School and Cultural Activity, the Zionist Movement

By Tzvi Malewanczyk

Translated by Jerrold Landau

Already during my childhood years, I had heard my oldest brother Shlomo discussing that he studied with the teacher Alechnowicz. I did not even know whether the teacher was a Jew or a Christian. I recall only that parents of greater means let their children study “secular subjects” with Alechnowicz.

My brother Shimon already studied with Mordechai Tzvi Mintz, or, Mordechai Hirsch as they called him[1]. He was tall and slender, and very strict with the students. He was born in Sierpc. He was educated, and became an active and good pedagogue. In the school he was a teacher, and in the synagogue, he was a fine shofar blower and Torah reader.
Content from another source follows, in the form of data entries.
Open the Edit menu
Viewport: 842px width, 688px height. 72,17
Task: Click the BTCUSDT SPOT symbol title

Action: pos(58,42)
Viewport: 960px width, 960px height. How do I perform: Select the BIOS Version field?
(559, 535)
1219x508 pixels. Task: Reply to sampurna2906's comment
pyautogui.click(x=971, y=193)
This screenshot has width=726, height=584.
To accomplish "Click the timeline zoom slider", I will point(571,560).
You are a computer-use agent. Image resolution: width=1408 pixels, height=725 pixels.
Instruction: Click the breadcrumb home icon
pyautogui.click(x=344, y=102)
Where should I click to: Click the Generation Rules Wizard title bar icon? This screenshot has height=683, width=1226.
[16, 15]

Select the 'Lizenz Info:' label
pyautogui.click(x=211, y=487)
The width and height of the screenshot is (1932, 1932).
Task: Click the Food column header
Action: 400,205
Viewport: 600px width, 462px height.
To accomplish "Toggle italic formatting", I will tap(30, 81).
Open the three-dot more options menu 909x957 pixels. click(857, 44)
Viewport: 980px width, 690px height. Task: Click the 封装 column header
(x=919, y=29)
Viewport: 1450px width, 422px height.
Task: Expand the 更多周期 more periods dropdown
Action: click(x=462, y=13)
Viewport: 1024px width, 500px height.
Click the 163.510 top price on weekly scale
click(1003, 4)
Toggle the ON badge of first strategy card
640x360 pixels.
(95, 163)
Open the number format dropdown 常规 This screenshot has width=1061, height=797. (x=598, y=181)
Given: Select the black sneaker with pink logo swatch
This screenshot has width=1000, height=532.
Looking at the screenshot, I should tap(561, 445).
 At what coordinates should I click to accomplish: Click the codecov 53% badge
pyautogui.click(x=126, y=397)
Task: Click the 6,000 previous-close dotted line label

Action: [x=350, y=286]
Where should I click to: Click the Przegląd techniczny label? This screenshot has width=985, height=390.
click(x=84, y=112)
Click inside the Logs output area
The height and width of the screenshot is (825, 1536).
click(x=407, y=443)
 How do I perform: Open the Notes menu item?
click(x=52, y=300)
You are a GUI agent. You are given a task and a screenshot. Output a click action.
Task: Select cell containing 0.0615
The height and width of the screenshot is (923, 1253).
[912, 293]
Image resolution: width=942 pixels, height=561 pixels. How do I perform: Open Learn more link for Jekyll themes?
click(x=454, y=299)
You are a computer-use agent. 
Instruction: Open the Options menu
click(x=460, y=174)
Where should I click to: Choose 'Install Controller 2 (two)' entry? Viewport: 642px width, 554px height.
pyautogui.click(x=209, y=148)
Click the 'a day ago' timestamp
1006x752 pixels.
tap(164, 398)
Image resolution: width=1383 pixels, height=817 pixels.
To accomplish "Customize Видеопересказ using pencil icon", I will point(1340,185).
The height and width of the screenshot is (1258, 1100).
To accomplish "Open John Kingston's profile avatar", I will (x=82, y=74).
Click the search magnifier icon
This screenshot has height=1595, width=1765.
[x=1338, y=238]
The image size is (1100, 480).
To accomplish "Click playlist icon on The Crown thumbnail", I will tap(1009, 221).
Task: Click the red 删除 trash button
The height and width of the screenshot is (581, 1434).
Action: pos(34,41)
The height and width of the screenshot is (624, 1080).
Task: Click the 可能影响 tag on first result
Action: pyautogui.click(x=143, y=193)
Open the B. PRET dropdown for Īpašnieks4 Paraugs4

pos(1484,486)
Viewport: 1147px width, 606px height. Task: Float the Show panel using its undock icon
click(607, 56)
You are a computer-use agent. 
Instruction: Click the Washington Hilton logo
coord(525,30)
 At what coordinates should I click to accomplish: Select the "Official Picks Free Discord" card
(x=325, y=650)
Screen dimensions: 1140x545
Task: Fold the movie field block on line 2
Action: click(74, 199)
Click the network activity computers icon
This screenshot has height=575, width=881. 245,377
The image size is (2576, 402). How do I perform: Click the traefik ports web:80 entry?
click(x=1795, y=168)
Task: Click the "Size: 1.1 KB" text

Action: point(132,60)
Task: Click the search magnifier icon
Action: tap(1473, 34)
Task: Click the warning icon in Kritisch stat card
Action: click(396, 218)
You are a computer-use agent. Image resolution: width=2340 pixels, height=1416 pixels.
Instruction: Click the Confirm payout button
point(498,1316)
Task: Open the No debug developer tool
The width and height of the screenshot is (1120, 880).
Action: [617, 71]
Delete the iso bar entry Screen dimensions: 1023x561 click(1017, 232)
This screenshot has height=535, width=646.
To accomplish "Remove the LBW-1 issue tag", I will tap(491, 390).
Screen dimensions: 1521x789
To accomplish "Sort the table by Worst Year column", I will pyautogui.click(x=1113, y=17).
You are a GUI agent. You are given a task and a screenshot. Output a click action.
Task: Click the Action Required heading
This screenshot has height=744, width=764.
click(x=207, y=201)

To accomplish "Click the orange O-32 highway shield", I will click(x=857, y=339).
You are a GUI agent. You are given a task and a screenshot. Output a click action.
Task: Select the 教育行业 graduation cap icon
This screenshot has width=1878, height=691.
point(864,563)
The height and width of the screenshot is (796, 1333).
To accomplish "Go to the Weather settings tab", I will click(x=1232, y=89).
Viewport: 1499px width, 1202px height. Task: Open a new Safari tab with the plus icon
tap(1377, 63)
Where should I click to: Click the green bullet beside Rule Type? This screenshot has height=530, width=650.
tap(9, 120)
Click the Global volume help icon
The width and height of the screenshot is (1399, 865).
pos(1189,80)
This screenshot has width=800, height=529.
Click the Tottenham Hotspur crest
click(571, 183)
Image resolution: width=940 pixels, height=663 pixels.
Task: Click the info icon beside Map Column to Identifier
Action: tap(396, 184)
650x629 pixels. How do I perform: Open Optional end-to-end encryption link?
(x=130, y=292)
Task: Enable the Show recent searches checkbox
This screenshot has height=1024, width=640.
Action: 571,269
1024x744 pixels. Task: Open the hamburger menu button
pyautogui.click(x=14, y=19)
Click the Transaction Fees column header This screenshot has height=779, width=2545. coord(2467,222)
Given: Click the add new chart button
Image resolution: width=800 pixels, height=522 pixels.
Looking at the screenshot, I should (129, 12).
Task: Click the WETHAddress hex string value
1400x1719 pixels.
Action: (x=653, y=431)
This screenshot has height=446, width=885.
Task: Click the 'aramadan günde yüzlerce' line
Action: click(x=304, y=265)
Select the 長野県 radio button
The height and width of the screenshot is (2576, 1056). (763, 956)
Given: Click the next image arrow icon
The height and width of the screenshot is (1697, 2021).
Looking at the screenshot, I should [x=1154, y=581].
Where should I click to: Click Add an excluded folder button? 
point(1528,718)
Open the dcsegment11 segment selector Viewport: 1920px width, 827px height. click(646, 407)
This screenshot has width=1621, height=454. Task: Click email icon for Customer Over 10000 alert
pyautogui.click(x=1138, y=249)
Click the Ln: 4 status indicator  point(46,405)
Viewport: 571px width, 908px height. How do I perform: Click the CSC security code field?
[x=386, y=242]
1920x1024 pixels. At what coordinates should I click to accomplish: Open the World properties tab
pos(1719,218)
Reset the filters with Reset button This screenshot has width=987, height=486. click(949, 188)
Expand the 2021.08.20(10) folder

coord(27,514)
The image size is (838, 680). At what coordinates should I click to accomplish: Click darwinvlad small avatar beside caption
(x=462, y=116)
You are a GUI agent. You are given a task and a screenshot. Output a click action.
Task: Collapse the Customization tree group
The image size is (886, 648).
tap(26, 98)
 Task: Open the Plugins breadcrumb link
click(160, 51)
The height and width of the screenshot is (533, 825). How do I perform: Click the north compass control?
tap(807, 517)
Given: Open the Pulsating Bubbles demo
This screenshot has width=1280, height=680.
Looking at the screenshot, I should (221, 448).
As one says, he was good to G-d and man. He educated a large portion of the Jewish youth of Sierpc, despite the fact that in those times there were other teachers such as Shmuel Pefer, Chaim Yosef, Moshe Sofer, Shmuel Wilk, Wolf Chazan known as the son-in-law of Kalman Fenster, and others.

Only 12 students studied in Mintz's school. He did not take more. However, the situation had changed when I began to study. The desire and striving for knowledge grew, and the school grew as well. Mordechai Tzvi took on a teacher by the name of Rosenbaum from Plock as an assistant. He was short and chubby. The school premises grew from one small room to two large rooms with a small room for Gemara study, where David Noach Silberberg and sometimes also Binem Weismel taught.

It is appropriate to note the form and program of that school, which was different from a cheder. The students did not call the teacher rebbe, but rather lerer [teacher].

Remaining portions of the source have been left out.